Why the Distinction Matters
Teams that focus solely on management may administer requirements perfectly, but those requirements may be fundamentally wrong. Conversely, teams that focus only on “engineering” may generate brilliant ideas, but they lose control as changes accumulate. Successful projects require both creative requirements engineering (RE) and disciplined requirements management (RM).
Requirements Management in Practice
Many teams excel at requirements development but struggle with management. Word tables and Excel spreadsheets quickly become unwieldy, and traceability is easily lost. When changes occur, it is unclear which architectural elements are affected.
To help you focus on value creation, objectiF RM and objectiF RPM handle the administrative tasks of requirements management:
- Complete history: Every change to a requirement is automatically logged (who, when, and what).
- Automated traceability: dependencies are visualized in real time. When a requirement changes, impact analysis immediately shows which requirements, test cases, and architecture elements are affected.
- Baselines at the Push of a Button: Create immutable reference states (e.g., for contract negotiations) and compare them later with the current state.

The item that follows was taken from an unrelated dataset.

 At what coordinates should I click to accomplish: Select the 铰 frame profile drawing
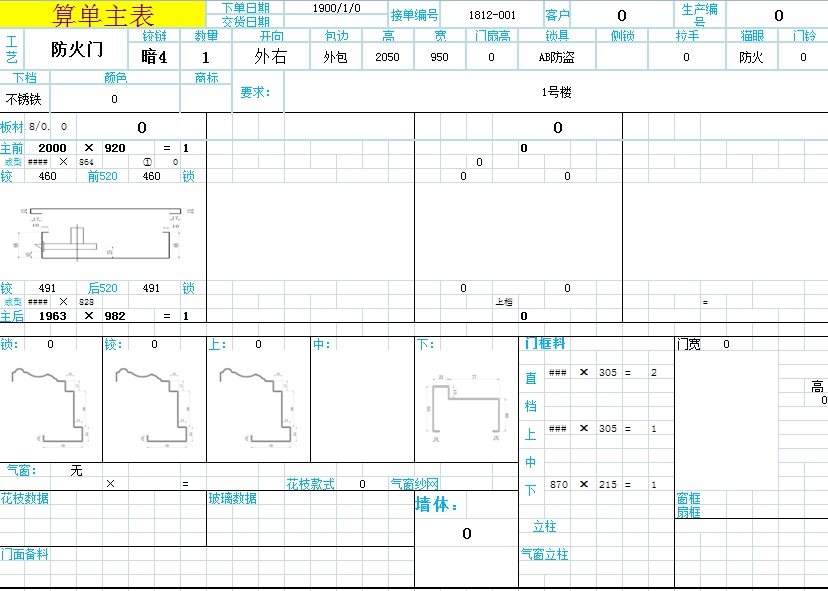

- Status workflows: Define enforced state transitions (e.g., “In Progress” → “In Review” → “Approved”).
- Single Source of Truth: Instead of scattered documents, the tool provides one central, authoritative repository for all stakeholders.
The result is clear. Requirements management evolves from an administrative burden into a strategic success factor.
Tools for professional Requirements Management & Requirements Engineering
Use objectiF RM and objectiF RPM to document and structure your requirements as a true Single Source of Truth.
FAQ
When does Requirements Management begin?
The RM process begins alongside the initial requirements elicitation and concludes when the system is retired.
Is RM only important for waterfall projects?
No, especially in Agile projects. Professional RM (e.g., backlog management) is crucial for maintaining an overview of the system or product being developed and its evolution.
What is a baseline in Requirements Management?
A baseline is a snapshot of development results at a specific point in time. It serves as a stable reference point for future development and can usually only be modified through a formal change request process.